The diet of the Mesolithic populations of Muge comprises very similar proportions of foods of marine and terrestrial origin. The study of the recovered faunal remains, which these communities hunted, fished, and collected a wide spectrum of animals. They mainly hunted rabbit, deer, wild boar, aurochs, roe deer, horse, and some carnivores such as the Iberian lynx. Birds will also be widely hunted, especially ducks, geese, and shorebirds as well as birds from land environments such as the bustard, partridge, and many other species.

The brackish water of the Tagus estuary reaching the region of Muge during the Mesolithic allowing a high aquatic biodiversity, thus fishing and the collection of cockles and clams constituted, in parallel, an important source of their livelihood.

TECHNOLOGY

Stone tools were fundamental in the daily life of Muge's hunter-gatherers. The most used raw materials were flint, quartzite, and quartz which, due to their distinct characteristics, were chosen to manufacture specialized tools destroyed for specific activities: for example, cutting and scraping wood, skin, bone, and haste, and hunting animals.
In Muge, the technology is rich and diversified, with an abundant presence of geometric microliths (triangles, trapezoids, and crescents), which were part of composite materials that were mostly taken care of for use as projectiles.
Of the tools, two stand out, both launched with a bow or thruster: the stone arrowheads, which were used to hunt terrestrial animals, such as bone spears or haste, which was used in catching fish, since the buoyancy of these materials made them easily retrievable on the surface of the water.

FUNERAL PRACTICES

The Muge shellmiddens are among the largest and best-known Mesolithic funerary assemblages in the world, with approximately 300 skeletons having been recovered in the last 150 years.

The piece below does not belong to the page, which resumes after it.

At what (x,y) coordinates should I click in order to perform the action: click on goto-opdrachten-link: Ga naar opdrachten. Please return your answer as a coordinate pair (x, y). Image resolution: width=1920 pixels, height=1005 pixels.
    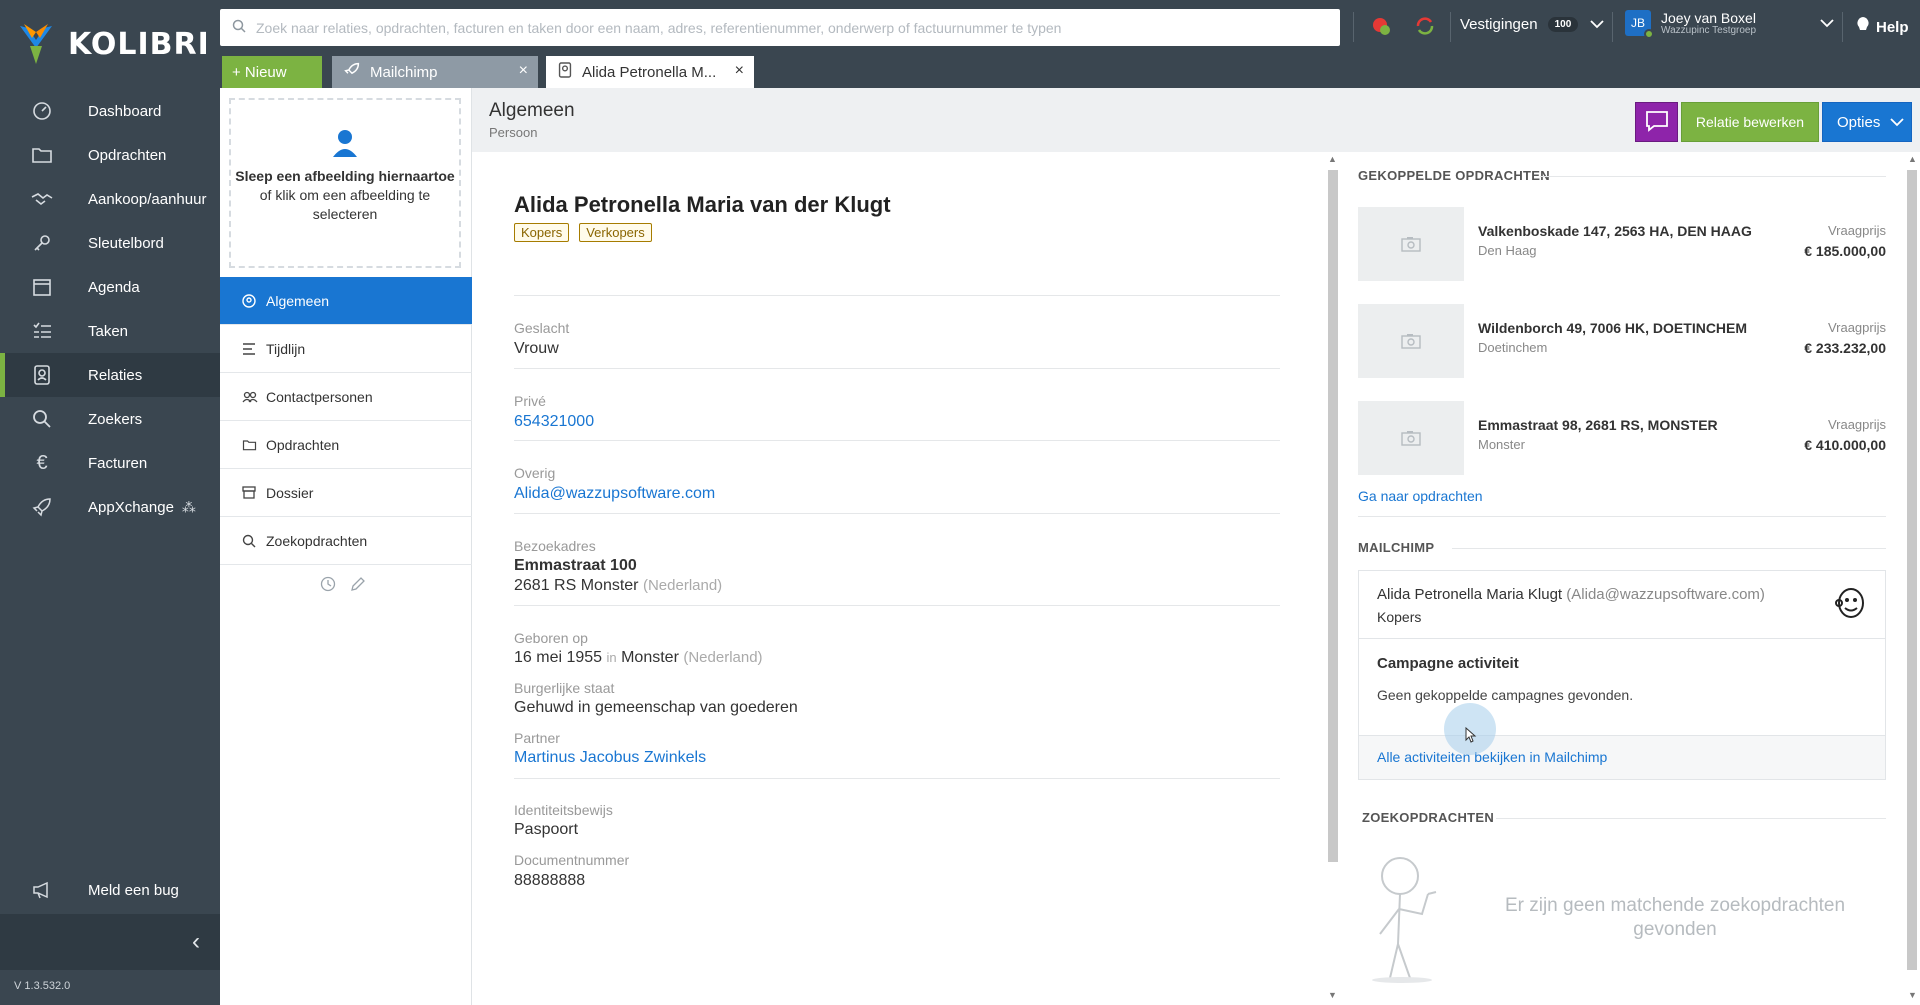
    Looking at the image, I should click on (1420, 496).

These represent adult individuals, of both sexes, and non-adults of all age groups, from newborns to just over 50 years of age. Women had a height between 1.44 and 1.62 m, while men were a little taller with values ranging from 1.53 to 1.71 meters.
As in any period, there is great diversity in the treatment of the body after death, varying, for example, the location, position, and orientation of the bodies, as well as the associated votive objects (lithic materials, ornaments, ocher). We also found some evidence to suggest that some bodies were bandaged (possibly with skins or bark) before burial, which implies different processes, depending on the person and each shell maker.
Funeral practices are an essential source for understanding human behavior, particularly in the case of prehistory, where there are no written records, and they can tell us a lot about the customs, ideologies, beliefs, economics, and technology of our past.